## Action item
Write out exactly the lines of the entries below from the one holding "At what coordinates should I click to accomplish: Click" to the one holding "You are a computer-use agent. The width", inclusive, and leave out all other lines.

(Data excerpts)

__________________________________________________

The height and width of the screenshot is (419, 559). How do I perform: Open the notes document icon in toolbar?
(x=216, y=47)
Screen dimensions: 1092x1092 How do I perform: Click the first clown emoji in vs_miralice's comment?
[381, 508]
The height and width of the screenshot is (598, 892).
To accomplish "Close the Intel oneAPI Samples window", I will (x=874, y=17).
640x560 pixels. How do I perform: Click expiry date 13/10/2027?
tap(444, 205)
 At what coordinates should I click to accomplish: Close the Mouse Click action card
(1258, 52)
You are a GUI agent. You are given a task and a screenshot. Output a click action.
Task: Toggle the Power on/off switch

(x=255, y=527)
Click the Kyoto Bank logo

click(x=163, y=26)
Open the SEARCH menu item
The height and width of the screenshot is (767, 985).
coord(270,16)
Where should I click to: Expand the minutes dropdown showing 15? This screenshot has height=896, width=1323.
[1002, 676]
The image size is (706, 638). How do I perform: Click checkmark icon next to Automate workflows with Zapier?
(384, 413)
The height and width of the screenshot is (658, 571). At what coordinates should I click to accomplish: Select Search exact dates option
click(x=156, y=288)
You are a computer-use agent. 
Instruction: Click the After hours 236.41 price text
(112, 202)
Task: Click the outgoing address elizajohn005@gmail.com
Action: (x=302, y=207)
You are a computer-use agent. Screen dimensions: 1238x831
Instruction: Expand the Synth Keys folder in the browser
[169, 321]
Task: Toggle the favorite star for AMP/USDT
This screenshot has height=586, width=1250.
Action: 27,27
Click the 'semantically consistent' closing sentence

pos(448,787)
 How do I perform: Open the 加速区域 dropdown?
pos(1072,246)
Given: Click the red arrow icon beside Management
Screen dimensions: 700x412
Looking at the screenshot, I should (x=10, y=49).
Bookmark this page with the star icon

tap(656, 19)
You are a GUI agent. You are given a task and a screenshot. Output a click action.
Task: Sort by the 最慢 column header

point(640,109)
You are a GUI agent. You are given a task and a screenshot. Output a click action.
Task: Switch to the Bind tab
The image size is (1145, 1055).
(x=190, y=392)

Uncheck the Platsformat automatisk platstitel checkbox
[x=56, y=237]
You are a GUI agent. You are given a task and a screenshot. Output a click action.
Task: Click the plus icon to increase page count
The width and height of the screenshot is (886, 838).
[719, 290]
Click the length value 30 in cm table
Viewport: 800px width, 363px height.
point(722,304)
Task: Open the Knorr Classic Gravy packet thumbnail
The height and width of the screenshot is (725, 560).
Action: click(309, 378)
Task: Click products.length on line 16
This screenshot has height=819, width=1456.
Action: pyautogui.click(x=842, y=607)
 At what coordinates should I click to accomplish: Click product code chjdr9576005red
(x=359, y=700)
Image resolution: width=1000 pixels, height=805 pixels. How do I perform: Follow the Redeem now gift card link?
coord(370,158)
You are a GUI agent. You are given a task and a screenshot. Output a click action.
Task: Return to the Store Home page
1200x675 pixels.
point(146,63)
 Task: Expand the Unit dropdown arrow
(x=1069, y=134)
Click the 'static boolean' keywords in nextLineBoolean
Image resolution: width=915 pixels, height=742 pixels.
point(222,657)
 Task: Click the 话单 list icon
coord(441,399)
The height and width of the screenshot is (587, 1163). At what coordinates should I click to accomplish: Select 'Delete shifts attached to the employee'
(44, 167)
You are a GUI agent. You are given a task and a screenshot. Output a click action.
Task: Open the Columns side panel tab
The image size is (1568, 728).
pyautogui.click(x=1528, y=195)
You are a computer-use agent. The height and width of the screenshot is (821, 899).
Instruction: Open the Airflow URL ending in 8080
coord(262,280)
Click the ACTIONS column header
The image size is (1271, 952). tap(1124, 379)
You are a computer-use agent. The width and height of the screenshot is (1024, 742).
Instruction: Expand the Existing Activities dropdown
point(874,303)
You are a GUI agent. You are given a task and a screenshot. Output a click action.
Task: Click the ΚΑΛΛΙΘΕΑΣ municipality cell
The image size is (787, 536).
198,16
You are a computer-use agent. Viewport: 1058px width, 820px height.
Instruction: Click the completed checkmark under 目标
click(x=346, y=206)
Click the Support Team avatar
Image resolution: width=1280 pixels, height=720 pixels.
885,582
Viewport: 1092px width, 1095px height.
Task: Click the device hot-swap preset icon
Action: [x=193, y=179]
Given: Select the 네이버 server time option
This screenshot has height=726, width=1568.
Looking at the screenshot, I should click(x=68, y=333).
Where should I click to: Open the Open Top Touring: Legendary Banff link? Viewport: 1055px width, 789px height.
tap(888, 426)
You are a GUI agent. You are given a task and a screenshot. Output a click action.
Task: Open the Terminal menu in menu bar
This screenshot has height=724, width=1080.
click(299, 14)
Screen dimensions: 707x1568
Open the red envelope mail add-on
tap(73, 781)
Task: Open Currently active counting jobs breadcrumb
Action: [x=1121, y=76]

__________________________________________________

## Solved problem
 At what coordinates should I click to accomplish: Click product code chjdr9576005red
(x=359, y=700)
Image resolution: width=1000 pixels, height=805 pixels. How do I perform: Follow the Redeem now gift card link?
coord(370,158)
You are a GUI agent. You are given a task and a screenshot. Output a click action.
Task: Return to the Store Home page
1200x675 pixels.
point(146,63)
 Task: Expand the Unit dropdown arrow
(x=1069, y=134)
Click the 'static boolean' keywords in nextLineBoolean
Image resolution: width=915 pixels, height=742 pixels.
point(222,657)
 Task: Click the 话单 list icon
coord(441,399)
The height and width of the screenshot is (587, 1163). At what coordinates should I click to accomplish: Select 'Delete shifts attached to the employee'
(44, 167)
You are a GUI agent. You are given a task and a screenshot. Output a click action.
Task: Open the Columns side panel tab
The image size is (1568, 728).
pyautogui.click(x=1528, y=195)
You are a computer-use agent. The height and width of the screenshot is (821, 899).
Instruction: Open the Airflow URL ending in 8080
coord(262,280)
Click the ACTIONS column header
The image size is (1271, 952). tap(1124, 379)
You are a computer-use agent. The width and height of the screenshot is (1024, 742).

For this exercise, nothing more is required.